In its District Court actions, it requested that Apple stops using its patented technology, and pays compensation for its infringements. Motorola says that its three complaints include 18 patents, which relate to “early stage innovations developed by Motorola in key technology areas found on many of Apple’s core products and associated services,” including its App Store and MobileMe services. They also cover wireless communications standards including WCDMA, GPRS, Wi-Fi and antenna design, and “key smartphone technologies” including wireless email, proximity sensing, software application management, location-based services, and multi-device synchronisation.
Motorola’s action comes days after the company found itself at the centre of a legal action, this time initiated by Microsoft, which says that Motorola’s Android devices infringe its smartphone patents. Apple is also at the centre of a number of reciprocal legal actions with Nokia, with both companies alleging patent infringements by the rival. Apple is also taking legal action against HTC.

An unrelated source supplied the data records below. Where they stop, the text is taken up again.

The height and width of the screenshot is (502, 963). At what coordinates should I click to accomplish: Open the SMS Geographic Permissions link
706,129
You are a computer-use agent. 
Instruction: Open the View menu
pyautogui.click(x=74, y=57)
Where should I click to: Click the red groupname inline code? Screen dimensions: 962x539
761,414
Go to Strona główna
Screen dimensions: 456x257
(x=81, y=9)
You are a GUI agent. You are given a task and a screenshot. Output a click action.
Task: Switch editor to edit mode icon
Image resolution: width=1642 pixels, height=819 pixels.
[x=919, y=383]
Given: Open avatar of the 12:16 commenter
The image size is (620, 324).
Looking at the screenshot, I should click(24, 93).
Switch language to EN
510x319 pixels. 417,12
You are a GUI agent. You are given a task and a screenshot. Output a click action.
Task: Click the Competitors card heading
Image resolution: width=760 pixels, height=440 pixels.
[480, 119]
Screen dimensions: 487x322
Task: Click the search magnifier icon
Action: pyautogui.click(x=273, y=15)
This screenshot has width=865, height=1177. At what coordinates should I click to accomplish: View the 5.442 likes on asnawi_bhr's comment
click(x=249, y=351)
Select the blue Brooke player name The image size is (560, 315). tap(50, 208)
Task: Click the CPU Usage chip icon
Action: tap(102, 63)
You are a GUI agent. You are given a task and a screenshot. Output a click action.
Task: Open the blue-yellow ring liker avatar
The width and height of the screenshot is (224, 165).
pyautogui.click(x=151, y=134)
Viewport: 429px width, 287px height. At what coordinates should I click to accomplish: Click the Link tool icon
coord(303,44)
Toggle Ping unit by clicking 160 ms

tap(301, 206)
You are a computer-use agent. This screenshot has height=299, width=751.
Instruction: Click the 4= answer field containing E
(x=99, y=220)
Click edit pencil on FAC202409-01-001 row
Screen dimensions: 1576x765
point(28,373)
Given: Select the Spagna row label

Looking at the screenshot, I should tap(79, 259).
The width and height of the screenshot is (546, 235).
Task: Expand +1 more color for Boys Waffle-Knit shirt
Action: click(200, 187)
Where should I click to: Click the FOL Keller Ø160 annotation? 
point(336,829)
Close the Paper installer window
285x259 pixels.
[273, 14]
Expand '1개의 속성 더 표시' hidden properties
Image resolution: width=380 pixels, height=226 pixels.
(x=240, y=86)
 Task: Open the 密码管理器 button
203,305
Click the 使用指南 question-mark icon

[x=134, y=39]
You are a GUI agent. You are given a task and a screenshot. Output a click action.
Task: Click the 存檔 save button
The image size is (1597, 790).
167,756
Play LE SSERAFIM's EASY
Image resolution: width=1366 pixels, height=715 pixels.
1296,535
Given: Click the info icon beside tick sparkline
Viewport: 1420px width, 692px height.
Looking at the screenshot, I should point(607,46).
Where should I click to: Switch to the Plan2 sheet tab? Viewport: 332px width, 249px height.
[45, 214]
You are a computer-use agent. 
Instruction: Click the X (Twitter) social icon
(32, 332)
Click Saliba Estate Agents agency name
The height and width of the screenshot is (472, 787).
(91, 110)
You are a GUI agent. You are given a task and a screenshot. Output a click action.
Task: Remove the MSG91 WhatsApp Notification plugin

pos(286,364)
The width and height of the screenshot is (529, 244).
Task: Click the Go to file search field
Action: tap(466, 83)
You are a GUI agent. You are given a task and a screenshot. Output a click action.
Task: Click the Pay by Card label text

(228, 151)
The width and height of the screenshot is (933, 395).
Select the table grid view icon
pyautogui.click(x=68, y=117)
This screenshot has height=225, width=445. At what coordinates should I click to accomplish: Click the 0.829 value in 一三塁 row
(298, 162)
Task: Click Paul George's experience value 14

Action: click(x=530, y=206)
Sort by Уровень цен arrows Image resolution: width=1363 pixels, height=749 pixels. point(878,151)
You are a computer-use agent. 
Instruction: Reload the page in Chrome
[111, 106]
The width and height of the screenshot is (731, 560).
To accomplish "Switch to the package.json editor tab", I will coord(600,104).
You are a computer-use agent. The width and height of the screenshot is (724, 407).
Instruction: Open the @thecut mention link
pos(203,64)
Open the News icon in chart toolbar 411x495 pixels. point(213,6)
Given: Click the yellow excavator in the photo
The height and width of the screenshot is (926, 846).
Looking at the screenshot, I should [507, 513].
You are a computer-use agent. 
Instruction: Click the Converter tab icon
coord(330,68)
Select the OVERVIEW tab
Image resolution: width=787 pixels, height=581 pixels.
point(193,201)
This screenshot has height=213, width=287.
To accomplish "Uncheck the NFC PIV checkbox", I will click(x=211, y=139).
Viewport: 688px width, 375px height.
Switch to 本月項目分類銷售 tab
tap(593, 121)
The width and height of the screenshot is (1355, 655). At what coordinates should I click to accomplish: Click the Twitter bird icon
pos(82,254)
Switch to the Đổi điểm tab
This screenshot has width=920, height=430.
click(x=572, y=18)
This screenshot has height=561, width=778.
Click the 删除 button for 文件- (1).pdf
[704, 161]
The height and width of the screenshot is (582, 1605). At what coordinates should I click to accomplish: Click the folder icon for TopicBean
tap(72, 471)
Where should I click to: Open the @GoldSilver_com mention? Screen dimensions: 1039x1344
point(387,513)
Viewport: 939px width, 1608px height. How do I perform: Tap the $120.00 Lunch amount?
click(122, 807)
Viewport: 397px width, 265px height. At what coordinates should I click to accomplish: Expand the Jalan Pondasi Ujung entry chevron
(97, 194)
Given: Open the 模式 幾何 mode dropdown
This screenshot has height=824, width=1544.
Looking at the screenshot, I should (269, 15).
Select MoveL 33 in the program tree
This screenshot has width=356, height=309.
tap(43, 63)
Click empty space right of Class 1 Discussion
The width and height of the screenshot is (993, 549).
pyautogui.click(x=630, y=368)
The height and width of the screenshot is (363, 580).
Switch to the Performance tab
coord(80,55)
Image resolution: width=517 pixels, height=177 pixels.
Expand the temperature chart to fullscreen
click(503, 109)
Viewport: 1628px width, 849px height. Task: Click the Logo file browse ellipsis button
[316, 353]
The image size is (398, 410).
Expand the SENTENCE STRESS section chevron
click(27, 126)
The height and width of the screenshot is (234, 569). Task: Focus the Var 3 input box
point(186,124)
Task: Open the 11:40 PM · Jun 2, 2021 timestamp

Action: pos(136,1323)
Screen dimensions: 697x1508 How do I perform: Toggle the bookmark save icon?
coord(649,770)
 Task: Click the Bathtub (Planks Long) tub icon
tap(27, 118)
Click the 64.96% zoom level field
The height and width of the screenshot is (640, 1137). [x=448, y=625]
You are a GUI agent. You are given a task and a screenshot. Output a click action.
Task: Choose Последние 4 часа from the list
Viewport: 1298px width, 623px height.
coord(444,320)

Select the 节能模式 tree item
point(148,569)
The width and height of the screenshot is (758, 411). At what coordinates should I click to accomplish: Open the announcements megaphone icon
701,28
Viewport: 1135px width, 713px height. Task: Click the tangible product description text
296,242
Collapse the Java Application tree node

The main issue driving the actions is that as devices become more complex, the number of possible patent holders increases significantly. For example, Motorola and Nokia have both trumpeted their heritage in the mobile space, with Motorola stating that it has “innovated and patented throughout every cycle of the telecommunications industry evolution, from Motorola’s invention of the cell phone to its development of premier smartphone products”. In contrast, Apple and Microsoft are both strong in device software and value-added service development, which has become increasingly important as the volume of smartphone shipments increase sharply. Google and Oracle are embroiled in a legal dispute over the use of Java in Android, while companies from related industries have also been active – Kodak, for example, in the digital imaging space.